Hannah Miller moved from Israel to Toronto to play the classics. Now she's starring in a legendary role on one of Toronto's most prestigious stages.
In Arthur Miller’s The Crucible, Abigail Williams is the young but cunning villainess whose finger pointing leads to the deaths of her neighbours in Salem, Massachusetts. At the play’s opening tonight with Soulpepper Theatre, all eyes will be pointed straight at the young actress Hannah Miller, who will be playing the demanding role. It will be her first major debut on a Toronto stage.
“The show for me has many firsts, many biggests, many mosts,” she said. “It’s the most emotionally challenging role I’ve ever had before. It’s asking of me to commit 150 per cent to the imaginary world.”
At 28 years old, Miller—who has no relation to the playwright—has about a decade over her fictional counterpart, which made it challenging for her to get into the mind of the troubled teenager. Arthur Miller’s script , set in the 1690′s, is meant to be an allegory for the paranoia of McCarthyism in 1950s America (as we all learned in high school English, no doubt). In it, a lie by Abigail Williams sets off a series of witch hunts that end up consuming many lives, including that of the man she scandalously pines for, John Proctor. Abigail Williams could easily be considered one of theatre’s most wicked characters.
The first time Miller saw a production of The Crucible was in Tel Aviv, where she lived until her early twenties. “I remember being horrified by the play,” she said. “I didn’t really understand Puritanism at the time, I didn’t know that that existed or what that was. I just thought ‘These people do what, how, when?’” Her biggest challenge when she began rehearsals for Soulpepper’s show was figuring out how to root for her character.
“She is a child. But there’s something about her, there’s a transition there. Her eyes have been opened to something,” she said. “Looking back at the moment when you break into womanhood, it’s just beautiful.”
“I really spend so little time thinking about murder, because for [Abigail] it’s a play about love and the loss of love.”
Tonight’s opening comes near the end of Miller’s time in the Soulpepper Academy, a 12-month paid training program for actors 22 to 26 (an exception was made for Miller regarding the age requirements). Both The Crucible and another production, The Royal Comedians, are giving members from the Academy a chance to own one of Toronto’s most prestigious stages. Miller says capping off a year spent workshopping, creating, and collaborating with the Soulpepper company, including artistic director Albert Schultz, is a dream come true. And it’s a dream she hadn’t even dreamt when she arrived in Toronto from Tel Aviv in 2005—after two years spent as a singer during her mandatory military service—to pursue an education in classical theatre.
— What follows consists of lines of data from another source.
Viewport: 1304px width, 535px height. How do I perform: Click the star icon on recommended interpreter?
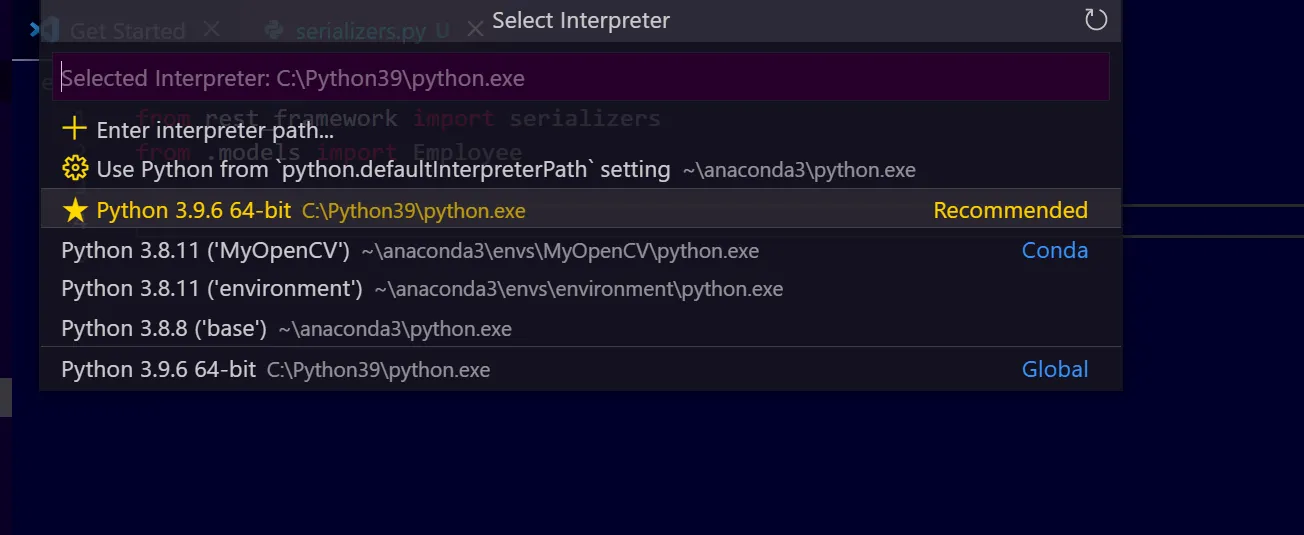pos(75,211)
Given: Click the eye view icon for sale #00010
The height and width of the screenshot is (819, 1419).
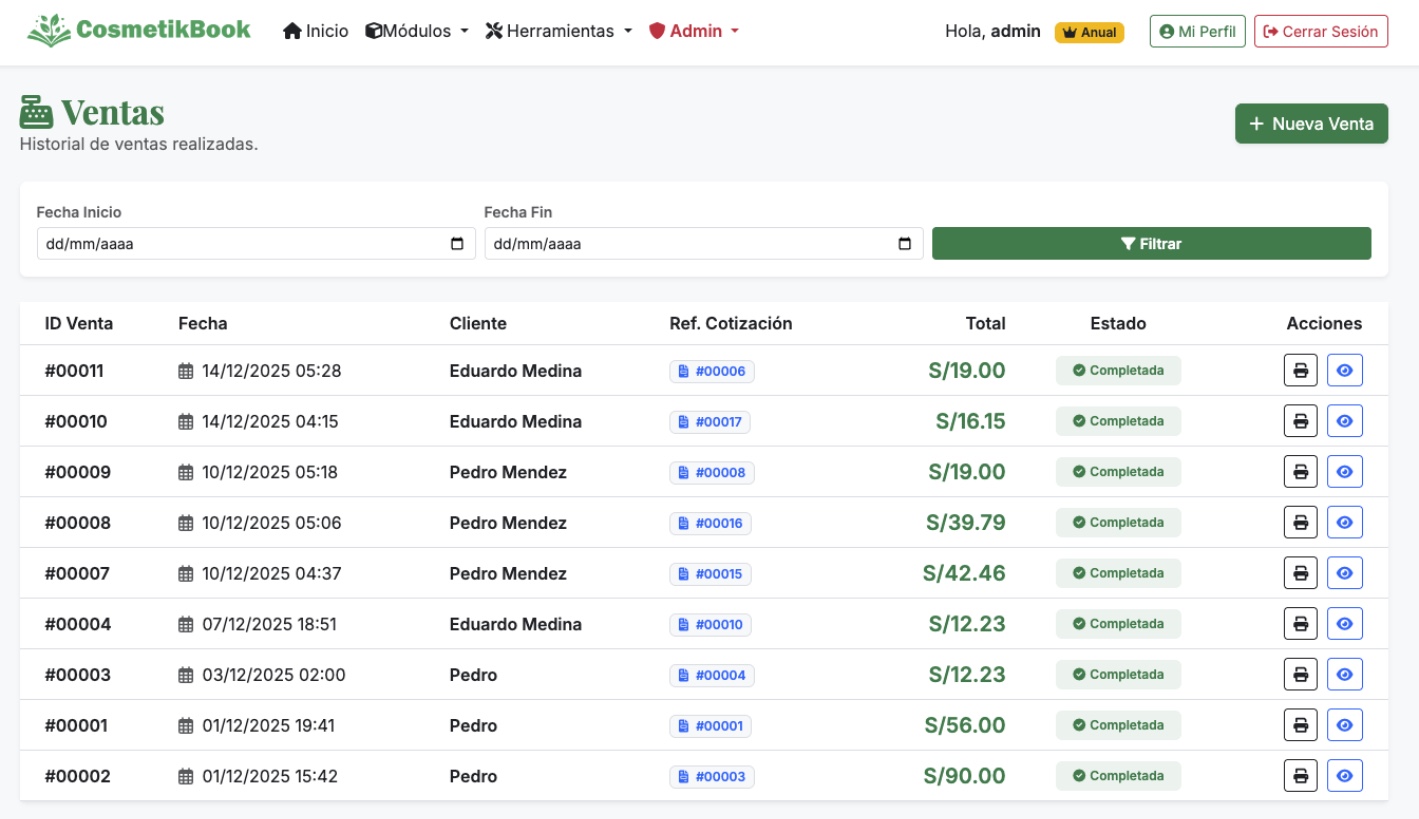Looking at the screenshot, I should coord(1345,420).
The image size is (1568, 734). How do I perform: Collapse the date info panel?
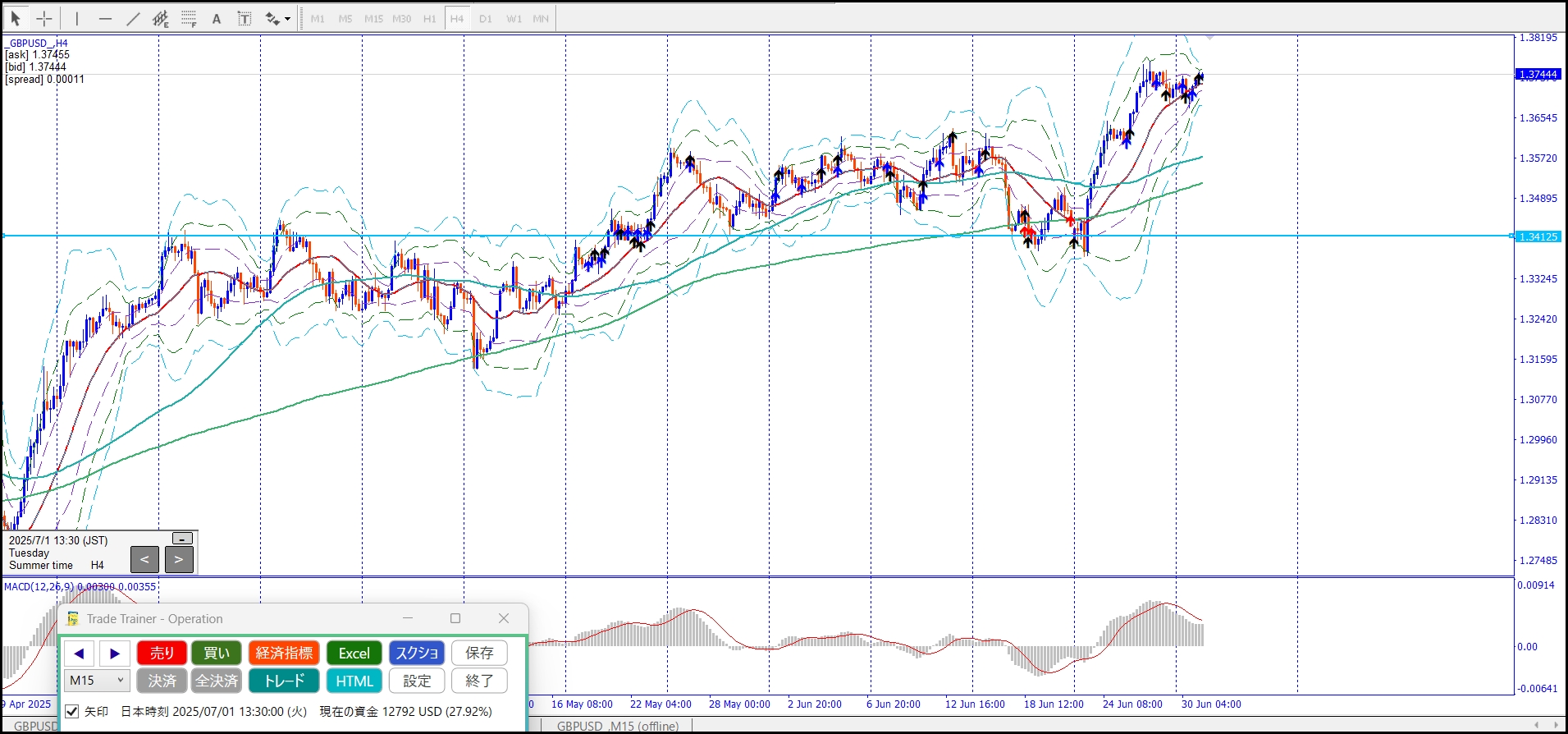(182, 539)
“I didn’t know much about Canada before I came here. I knew that my brother lived here, I knew that it was cold, and that Bryan Adams was from here,” she said. Building on some TV and film experience in Tel Aviv, she studied acting for three years at George Brown College before beginning the Soulpepper Academy. There, she has been able to satisfy her passion for traditional texts with the city’s only classical theatre company.
Not that her time at Soulpepper hasn’t exposed her to the wide variety of other theatre styles that Toronto supports. Puppetry, in particular, is a new passion for Miller.
“One of the things that I love most about Toronto is that it’s a massive city, probably twice the size of Tel Aviv in space. Population-wise it’s probably three times the size, but it’s got this steady pace,” she said. “And I know that for Canadians it seems fast, but it’s really not.”